SciML / SciMLSensitivity.jl

A component of the DiffEq ecosystem for enabling sensitivity analysis for scientific machine learning (SciML). Optimize-then-discretize, discretize-then-optimize, adjoint methods, and more for ODEs, SDEs, DDEs, DAEs, etc.
https://docs.sciml.ai/SciMLSensitivity/stable/
Other
330 stars 70 forks source link

Checkpointing flag makes no difference on BacksolveAdjoint gradients #300

Closed samuela closed 4 years ago

samuela commented 4 years ago

I was surprised to find today that the checkpoint argument (docs here) to the BacksolveAdjoint sensealg has no real effect on the gradient output.

Here's a reproduction:

import DifferentialEquations: Tsit5
import DiffEqFlux: FastDense, ODEProblem, solve
import DiffEqSensitivity: BacksolveAdjoint, ODEAdjointProblem
import LinearAlgebra: I
import ControlSystems

# Changing x_dim or T doesn't make any difference :(
x_dim = 2
T = 40.0

A, B, Q, R = -I, I, I, I
cost = (x, u) -> x' * Q * x + u' * R * u
K = ControlSystems.lqr(Matrix{Float64}(A, x_dim, x_dim), B, Q, R)
lqr_params = vcat(-K[:], zeros(x_dim))
policy = FastDense(x_dim, x_dim)

function dynamics!(dx, x, policy_params, t)
    dx .= A * x + B * policy(x, policy_params)
end

function backsolve_grad(x0, policy_params, checkpointing)
    fwd_sol = solve(
        ODEProblem(dynamics!, x0, (0, T), policy_params),
        Tsit5(),
        u0 = x0,
        p = policy_params,
        dense = false,
    )
    bwd_sol = solve(
        ODEAdjointProblem(
            fwd_sol,
            BacksolveAdjoint(checkpointing = checkpointing),
            (x, policy_params, t) -> cost(x, policy(x, policy_params)),
        ),
        Tsit5(),
        dense = false,
        save_everystep = false,
    )

    # We can see that the gradients are exactly equal whereas the recovered x(0)
    # shown in the last x_dim dimensions changes when checkpointing is
    # enabled/disabled.
    @show fwd_sol.u[end]
    @show bwd_sol.u[end]

    # In the backsolve adjoint, the last x_dim dimensions are for the
    # reconstructed x state.
    bwd_sol.u[end][1:end-x_dim]
end

x0 = ones(x_dim)
backsolve_results = backsolve_grad(x0, lqr_params, false)
backsolve_checkpointing_results = backsolve_grad(x0, lqr_params, true)
@assert backsolve_results != backsolve_checkpointing_results

As the example shows, the recovered x(0) values are affected by the checkpointing parameter, but the gradients themselves are not affected.
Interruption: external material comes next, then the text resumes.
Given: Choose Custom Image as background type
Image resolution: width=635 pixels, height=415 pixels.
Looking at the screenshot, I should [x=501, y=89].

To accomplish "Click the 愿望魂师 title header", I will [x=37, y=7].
This is a system with relatively large eigenvalues (~1.41421) in the backsolve process, leading to instabilities that should make themselves apparent in the results.
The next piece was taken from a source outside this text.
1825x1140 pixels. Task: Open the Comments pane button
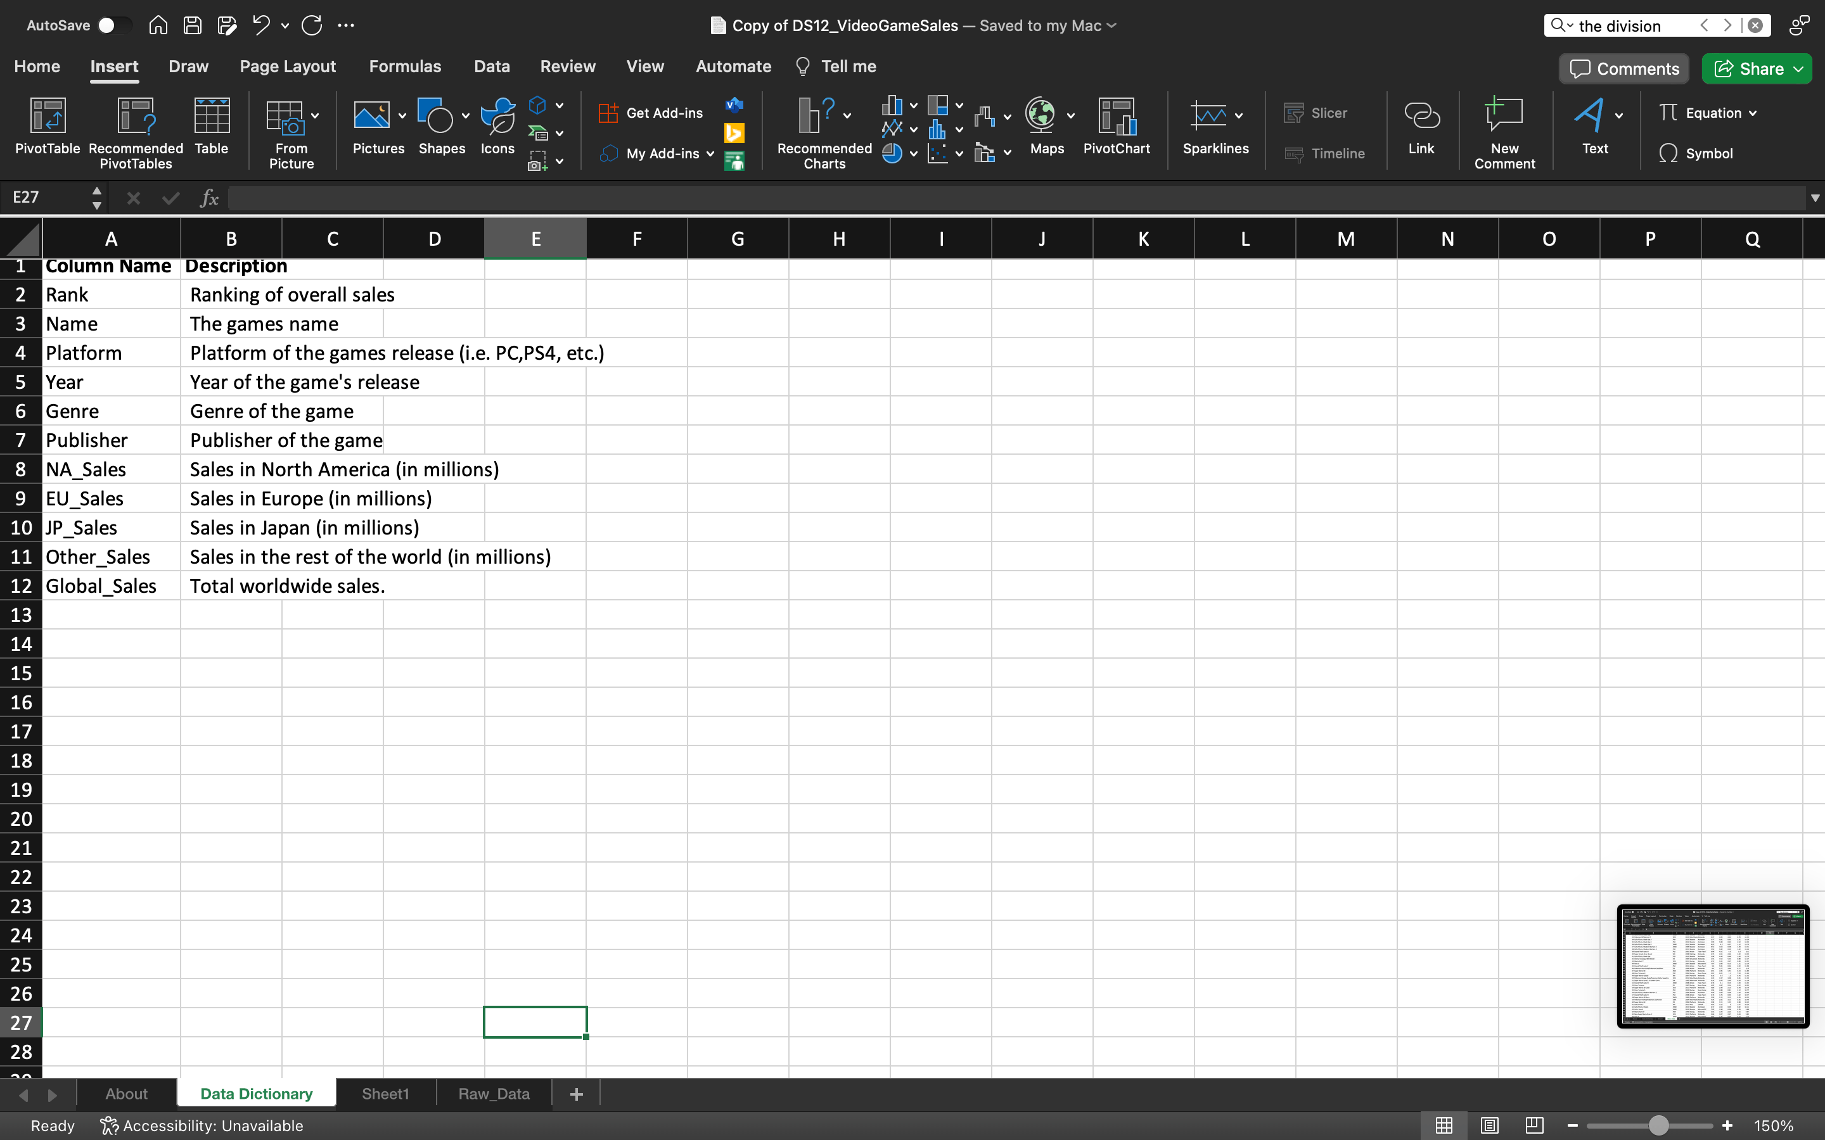1624,69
So either the checkpointing is always being done, and it's a failure of disabling it. Or the checkpointing is not being done/not working, and so enabling it has no effect. I'm not sure which one it is, although I'm inclined to guess the latter.

frankschae commented 4 years ago

Did you try to pass some checkpoints explicitly to ODEAdjointProblem? The default is: checkpoints=sol.t (https://github.com/SciML/DiffEqSensitivity.jl/blob/efb94fdc6d9c1b6e08396eaec5c94709ae2da3b8/src/local_sensitivity/backsolve_adjoint.jl#L83) So my first guess would be that checkpoints=sol.t are too many checkpoints to see the effect that you are expecting.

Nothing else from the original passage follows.